* **Prompt**: The expected output is a copy of every line in the records with the string "trưng".
-- Supplied data follows --
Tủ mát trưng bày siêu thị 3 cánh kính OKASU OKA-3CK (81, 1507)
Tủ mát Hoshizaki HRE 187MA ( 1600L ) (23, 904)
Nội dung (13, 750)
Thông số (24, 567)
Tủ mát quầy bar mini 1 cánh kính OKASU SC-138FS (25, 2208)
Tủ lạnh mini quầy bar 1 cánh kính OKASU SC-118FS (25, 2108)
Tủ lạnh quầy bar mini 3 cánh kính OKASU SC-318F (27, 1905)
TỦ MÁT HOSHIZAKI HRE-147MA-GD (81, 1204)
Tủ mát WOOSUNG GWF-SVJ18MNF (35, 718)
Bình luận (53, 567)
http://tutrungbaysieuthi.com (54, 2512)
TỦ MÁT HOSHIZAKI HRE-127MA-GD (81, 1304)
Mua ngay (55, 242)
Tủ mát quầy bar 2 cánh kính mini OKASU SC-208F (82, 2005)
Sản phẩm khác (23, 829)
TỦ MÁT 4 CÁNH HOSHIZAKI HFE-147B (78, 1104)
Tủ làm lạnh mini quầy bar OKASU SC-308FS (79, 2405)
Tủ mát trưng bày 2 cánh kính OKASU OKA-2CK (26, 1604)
-- Supplied data concluded --
-- Supplied data follows --
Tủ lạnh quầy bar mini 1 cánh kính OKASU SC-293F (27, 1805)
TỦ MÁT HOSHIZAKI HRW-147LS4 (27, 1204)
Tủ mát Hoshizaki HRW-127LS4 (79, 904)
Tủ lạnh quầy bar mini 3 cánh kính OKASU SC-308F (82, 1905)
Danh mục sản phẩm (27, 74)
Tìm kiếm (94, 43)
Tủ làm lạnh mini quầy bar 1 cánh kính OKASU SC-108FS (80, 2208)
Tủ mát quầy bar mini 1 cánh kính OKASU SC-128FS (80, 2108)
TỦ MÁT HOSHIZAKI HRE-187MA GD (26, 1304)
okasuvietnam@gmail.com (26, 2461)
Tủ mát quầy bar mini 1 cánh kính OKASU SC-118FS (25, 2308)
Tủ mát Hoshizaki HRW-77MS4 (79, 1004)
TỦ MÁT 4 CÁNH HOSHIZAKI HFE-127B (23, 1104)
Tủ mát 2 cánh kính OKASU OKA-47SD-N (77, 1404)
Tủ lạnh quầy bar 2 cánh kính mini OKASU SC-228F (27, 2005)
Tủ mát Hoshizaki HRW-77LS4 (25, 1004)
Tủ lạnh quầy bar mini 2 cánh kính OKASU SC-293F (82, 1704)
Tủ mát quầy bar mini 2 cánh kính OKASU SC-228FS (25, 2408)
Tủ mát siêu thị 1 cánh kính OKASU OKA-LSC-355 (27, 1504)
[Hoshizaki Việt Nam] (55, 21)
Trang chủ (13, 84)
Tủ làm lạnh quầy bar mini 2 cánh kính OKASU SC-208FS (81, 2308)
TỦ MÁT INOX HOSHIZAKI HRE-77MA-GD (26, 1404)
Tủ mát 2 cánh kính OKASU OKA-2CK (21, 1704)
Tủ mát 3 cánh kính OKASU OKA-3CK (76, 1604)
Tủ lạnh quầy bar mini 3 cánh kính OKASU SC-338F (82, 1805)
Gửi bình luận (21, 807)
-- Supplied data concluded --
-- Supplied data follows --
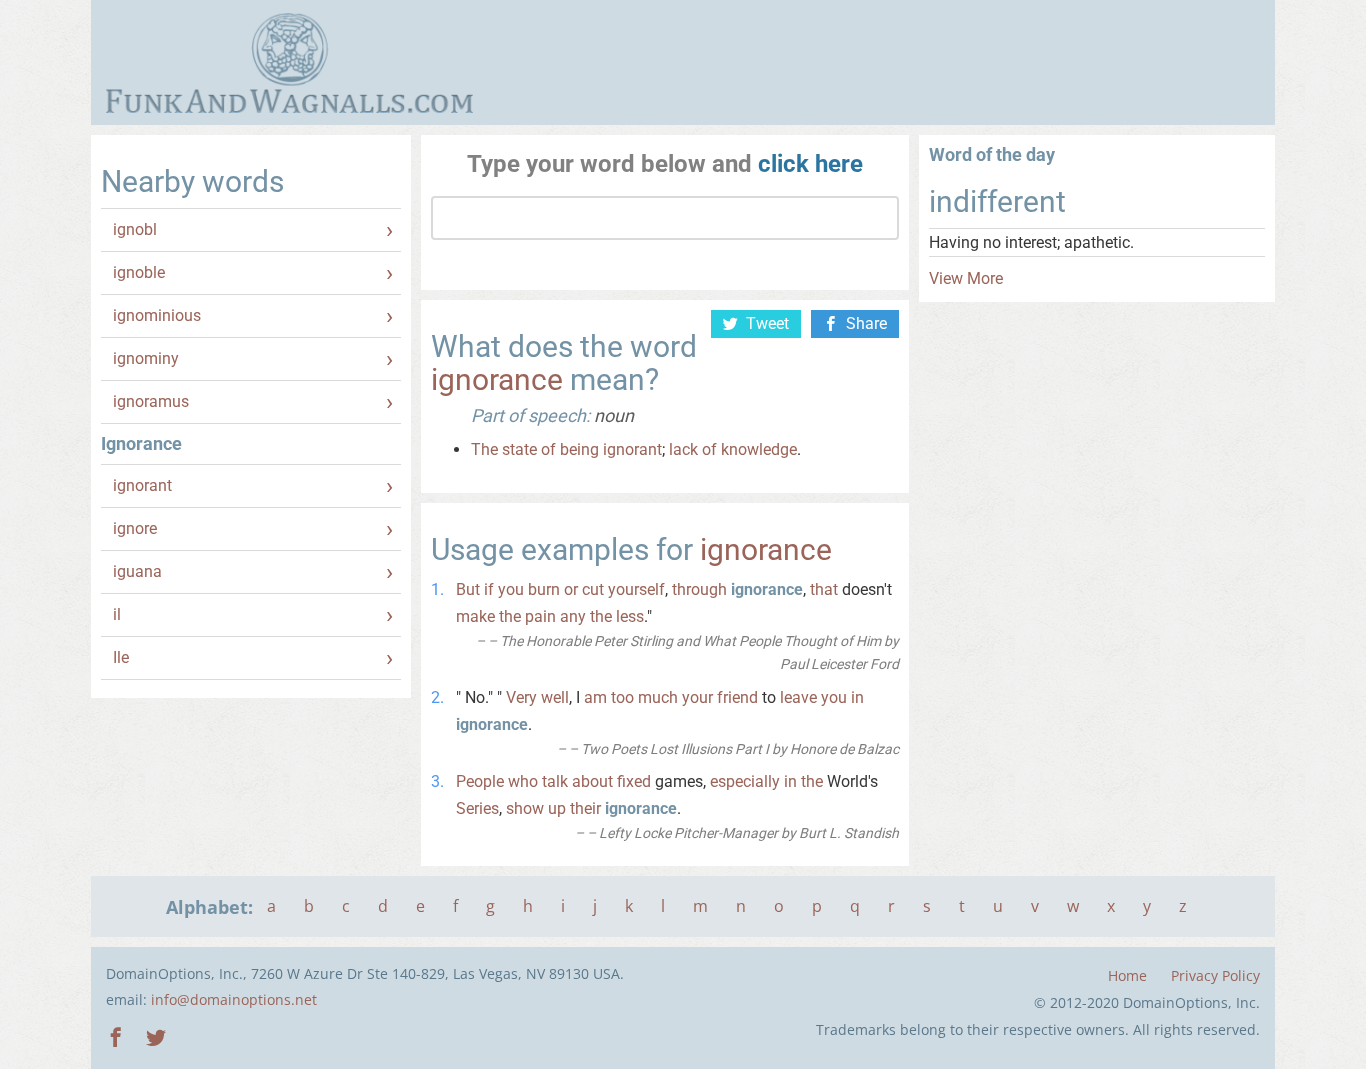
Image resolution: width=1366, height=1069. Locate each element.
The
-- Supplied data concluded --
* **Written response**:
Tủ mát trưng bày siêu thị 3 cánh kính OKASU OKA-3CK (81, 1507)
Tủ mát trưng bày 2 cánh kính OKASU OKA-2CK (26, 1604)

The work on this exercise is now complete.